Gather every line of the material below that contains the string "Last", and copy each one in the order it appears.

* Start Task input *

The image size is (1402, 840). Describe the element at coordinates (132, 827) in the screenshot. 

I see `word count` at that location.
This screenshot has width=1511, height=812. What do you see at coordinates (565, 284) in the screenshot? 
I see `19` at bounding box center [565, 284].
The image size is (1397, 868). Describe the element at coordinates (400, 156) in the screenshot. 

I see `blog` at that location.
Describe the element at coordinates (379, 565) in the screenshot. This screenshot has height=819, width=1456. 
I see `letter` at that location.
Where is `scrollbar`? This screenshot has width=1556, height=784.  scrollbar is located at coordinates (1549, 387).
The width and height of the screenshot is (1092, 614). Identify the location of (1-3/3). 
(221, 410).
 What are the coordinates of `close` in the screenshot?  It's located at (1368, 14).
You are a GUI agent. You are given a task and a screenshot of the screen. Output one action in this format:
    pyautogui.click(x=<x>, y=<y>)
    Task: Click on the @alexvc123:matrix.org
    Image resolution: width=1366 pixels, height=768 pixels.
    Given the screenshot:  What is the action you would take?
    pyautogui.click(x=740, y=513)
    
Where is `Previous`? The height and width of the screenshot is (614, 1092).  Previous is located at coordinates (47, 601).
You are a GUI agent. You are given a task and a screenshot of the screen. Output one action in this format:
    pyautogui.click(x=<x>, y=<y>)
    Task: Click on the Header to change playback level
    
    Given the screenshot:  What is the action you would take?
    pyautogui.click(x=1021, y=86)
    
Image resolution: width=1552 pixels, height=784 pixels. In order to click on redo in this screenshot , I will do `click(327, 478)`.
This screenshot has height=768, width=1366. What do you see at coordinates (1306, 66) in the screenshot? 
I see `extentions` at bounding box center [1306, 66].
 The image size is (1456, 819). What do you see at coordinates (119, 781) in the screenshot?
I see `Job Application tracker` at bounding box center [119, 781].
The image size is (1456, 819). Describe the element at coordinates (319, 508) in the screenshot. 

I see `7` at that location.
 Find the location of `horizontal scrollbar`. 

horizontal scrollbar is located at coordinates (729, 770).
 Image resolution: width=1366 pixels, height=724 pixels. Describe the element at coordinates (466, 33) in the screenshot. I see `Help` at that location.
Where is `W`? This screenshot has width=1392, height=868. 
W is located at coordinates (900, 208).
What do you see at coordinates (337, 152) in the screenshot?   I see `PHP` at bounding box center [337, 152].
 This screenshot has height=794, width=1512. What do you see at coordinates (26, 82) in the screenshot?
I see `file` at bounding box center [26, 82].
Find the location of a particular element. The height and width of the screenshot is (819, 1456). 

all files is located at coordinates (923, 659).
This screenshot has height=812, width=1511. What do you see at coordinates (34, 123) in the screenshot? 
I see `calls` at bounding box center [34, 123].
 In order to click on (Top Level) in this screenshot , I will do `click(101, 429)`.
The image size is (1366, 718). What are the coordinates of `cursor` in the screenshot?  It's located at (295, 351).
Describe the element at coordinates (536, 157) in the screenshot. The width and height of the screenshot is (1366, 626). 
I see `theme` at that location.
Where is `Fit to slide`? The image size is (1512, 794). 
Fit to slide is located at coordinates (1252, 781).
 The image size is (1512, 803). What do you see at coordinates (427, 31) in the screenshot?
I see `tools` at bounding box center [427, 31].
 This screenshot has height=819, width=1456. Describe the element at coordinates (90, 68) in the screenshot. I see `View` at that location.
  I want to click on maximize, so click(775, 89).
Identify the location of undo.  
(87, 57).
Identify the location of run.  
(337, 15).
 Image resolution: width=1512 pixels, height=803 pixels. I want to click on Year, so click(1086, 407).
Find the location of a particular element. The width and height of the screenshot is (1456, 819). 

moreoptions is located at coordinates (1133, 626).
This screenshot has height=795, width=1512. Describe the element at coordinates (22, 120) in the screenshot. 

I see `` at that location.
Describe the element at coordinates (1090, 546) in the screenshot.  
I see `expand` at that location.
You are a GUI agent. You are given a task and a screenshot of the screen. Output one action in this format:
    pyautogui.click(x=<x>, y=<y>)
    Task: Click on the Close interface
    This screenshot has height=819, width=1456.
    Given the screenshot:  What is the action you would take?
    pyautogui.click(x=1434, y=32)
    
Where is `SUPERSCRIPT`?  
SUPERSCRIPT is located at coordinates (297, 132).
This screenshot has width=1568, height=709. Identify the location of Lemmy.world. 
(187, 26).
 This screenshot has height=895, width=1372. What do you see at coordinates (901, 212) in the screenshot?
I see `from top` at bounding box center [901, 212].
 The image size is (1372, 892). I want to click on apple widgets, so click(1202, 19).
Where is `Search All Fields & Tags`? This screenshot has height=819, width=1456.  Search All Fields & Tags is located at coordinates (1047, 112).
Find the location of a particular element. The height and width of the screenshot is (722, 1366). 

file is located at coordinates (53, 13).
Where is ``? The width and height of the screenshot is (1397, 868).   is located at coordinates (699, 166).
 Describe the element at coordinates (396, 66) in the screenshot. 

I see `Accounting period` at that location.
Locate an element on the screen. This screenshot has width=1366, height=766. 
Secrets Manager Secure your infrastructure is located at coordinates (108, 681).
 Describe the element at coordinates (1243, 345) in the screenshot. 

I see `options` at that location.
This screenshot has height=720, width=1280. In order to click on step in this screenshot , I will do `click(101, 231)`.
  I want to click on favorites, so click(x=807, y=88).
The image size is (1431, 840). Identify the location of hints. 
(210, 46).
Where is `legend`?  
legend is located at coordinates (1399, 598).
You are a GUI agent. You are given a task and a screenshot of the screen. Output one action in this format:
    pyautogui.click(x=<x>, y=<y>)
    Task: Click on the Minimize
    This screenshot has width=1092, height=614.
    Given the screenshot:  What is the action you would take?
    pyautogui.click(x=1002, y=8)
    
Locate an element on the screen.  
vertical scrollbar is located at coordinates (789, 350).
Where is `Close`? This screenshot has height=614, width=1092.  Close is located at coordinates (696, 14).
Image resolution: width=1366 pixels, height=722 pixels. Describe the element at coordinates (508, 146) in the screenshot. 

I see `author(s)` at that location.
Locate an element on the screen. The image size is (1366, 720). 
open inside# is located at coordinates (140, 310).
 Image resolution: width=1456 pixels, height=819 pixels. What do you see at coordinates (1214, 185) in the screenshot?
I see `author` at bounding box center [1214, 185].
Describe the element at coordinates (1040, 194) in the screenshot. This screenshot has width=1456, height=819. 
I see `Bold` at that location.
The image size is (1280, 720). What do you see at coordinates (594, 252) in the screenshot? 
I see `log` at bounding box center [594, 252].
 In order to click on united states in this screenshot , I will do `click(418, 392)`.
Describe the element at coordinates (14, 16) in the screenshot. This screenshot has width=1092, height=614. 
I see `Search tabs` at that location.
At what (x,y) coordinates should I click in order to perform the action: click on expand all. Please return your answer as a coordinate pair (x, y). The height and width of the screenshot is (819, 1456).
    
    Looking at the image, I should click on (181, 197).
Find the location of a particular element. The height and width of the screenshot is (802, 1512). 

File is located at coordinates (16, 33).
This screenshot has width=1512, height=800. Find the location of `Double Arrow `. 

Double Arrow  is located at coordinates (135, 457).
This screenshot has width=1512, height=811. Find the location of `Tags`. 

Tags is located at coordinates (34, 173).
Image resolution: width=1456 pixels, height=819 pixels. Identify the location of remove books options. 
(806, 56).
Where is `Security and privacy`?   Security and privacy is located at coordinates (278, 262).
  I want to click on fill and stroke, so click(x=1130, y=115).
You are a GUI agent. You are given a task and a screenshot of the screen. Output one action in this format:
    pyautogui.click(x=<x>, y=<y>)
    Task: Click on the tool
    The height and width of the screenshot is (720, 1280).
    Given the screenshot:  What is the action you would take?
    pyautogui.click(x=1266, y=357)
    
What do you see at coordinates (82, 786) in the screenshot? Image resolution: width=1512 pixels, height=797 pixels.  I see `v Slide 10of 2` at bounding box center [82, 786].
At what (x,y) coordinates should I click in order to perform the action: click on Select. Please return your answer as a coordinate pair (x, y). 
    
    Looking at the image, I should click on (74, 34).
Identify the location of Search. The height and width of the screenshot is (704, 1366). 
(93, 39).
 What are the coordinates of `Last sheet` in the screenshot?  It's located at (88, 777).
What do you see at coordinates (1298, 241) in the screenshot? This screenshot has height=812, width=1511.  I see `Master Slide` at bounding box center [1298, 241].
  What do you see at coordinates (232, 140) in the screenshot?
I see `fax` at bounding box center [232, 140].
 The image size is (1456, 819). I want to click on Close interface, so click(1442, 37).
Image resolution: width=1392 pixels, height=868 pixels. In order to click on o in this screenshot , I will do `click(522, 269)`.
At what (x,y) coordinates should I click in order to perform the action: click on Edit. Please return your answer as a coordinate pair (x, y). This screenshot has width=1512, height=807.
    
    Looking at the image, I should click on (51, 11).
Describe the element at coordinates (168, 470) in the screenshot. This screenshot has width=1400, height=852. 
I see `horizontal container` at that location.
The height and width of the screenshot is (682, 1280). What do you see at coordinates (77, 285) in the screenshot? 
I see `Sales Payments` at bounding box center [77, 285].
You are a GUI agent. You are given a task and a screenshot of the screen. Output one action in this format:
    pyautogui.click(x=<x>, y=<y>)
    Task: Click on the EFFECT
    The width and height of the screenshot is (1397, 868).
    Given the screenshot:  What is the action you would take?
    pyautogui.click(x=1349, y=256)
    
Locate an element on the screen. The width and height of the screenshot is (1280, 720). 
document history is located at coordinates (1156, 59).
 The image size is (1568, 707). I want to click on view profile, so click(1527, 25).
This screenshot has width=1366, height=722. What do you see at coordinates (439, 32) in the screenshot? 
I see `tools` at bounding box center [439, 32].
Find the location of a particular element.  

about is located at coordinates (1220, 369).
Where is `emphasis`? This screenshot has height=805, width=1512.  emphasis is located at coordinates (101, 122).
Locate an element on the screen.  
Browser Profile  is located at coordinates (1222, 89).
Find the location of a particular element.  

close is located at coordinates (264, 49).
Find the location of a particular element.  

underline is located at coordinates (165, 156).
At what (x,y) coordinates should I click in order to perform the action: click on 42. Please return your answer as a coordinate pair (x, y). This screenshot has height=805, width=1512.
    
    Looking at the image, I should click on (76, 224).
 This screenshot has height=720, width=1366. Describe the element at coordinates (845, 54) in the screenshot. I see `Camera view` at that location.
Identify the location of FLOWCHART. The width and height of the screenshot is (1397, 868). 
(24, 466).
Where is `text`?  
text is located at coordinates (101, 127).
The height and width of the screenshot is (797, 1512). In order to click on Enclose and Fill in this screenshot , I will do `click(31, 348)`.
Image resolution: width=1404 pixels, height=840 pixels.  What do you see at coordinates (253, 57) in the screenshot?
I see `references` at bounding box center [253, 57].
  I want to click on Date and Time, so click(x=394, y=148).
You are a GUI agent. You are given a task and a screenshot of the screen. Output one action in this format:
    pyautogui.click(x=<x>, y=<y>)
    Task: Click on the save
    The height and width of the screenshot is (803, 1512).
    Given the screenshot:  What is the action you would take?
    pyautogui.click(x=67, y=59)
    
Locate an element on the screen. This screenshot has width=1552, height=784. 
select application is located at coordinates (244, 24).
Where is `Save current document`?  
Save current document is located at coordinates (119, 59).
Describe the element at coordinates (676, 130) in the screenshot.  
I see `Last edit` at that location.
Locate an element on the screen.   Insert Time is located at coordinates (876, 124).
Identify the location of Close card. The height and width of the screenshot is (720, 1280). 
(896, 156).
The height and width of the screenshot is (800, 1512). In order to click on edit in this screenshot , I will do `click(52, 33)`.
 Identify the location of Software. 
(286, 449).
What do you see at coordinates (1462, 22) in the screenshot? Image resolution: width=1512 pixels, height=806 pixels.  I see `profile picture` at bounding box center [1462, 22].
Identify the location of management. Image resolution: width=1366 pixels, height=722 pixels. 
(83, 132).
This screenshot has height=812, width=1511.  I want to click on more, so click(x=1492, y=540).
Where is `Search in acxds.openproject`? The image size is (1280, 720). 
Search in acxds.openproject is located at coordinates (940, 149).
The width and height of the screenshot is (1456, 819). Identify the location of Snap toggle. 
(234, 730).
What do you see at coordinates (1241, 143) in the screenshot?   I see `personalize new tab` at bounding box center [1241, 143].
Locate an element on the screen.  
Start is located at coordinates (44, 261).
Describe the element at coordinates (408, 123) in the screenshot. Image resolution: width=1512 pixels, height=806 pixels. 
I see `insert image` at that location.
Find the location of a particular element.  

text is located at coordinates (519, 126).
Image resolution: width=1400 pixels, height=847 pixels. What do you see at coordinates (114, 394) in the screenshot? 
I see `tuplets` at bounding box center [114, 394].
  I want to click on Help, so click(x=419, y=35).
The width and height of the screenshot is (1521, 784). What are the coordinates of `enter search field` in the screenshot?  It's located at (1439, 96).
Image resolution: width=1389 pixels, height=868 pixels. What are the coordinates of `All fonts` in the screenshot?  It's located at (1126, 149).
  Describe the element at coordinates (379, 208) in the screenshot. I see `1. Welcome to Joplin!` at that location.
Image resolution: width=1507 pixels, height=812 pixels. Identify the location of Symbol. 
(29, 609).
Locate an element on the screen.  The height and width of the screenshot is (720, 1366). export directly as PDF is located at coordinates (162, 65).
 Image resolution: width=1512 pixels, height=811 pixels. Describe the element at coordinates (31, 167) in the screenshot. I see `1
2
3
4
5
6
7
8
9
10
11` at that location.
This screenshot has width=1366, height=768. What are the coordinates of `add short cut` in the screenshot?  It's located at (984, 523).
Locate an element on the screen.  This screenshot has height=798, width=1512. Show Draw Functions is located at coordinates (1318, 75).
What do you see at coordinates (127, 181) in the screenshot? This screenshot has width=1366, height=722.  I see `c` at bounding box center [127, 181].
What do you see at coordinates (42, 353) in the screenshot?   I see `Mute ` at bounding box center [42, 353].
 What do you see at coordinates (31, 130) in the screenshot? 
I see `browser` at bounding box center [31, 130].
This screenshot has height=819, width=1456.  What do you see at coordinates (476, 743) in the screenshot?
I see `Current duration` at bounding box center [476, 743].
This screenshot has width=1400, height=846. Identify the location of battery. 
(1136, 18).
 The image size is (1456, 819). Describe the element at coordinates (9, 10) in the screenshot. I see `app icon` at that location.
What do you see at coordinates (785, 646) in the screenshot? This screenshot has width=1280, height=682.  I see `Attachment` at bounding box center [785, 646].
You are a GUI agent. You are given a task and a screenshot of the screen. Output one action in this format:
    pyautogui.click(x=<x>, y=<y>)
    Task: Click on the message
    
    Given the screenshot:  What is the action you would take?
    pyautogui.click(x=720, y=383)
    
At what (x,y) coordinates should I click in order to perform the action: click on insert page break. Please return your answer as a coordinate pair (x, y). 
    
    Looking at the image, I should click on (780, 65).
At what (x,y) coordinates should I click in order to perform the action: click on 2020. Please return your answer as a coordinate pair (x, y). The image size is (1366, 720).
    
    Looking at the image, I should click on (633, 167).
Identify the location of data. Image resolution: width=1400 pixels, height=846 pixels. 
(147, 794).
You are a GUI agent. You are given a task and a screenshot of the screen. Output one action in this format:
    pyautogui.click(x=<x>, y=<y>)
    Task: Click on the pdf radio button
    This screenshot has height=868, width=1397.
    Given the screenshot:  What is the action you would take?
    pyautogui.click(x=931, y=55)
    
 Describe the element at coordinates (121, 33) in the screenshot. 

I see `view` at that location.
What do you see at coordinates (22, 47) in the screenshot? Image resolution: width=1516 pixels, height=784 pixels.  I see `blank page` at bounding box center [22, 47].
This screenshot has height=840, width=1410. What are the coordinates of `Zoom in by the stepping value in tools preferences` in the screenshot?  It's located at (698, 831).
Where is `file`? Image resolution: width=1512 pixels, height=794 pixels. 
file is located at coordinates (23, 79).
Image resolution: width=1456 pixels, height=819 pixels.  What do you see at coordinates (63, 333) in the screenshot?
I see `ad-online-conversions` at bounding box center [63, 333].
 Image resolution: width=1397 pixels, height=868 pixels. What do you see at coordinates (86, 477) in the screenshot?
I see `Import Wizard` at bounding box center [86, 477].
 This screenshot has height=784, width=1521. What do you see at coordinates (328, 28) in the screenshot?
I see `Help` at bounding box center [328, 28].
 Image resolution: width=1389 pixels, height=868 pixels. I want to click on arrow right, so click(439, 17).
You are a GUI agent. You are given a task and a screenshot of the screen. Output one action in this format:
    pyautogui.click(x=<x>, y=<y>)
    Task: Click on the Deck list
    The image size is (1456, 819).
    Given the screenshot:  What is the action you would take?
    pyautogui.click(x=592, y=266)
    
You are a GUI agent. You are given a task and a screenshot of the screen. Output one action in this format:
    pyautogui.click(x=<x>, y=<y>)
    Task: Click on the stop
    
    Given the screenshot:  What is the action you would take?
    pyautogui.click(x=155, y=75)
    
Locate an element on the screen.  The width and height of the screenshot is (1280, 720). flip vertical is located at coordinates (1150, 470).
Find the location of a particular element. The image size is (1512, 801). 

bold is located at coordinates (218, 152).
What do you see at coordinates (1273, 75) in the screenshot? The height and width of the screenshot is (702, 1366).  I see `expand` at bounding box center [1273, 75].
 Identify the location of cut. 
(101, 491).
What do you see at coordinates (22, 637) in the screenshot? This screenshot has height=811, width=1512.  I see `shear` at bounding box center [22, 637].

* End Task input *

## Finished answer
 What are the coordinates of `Last sheet` in the screenshot?  It's located at (88, 777).
I see `Last edit` at that location.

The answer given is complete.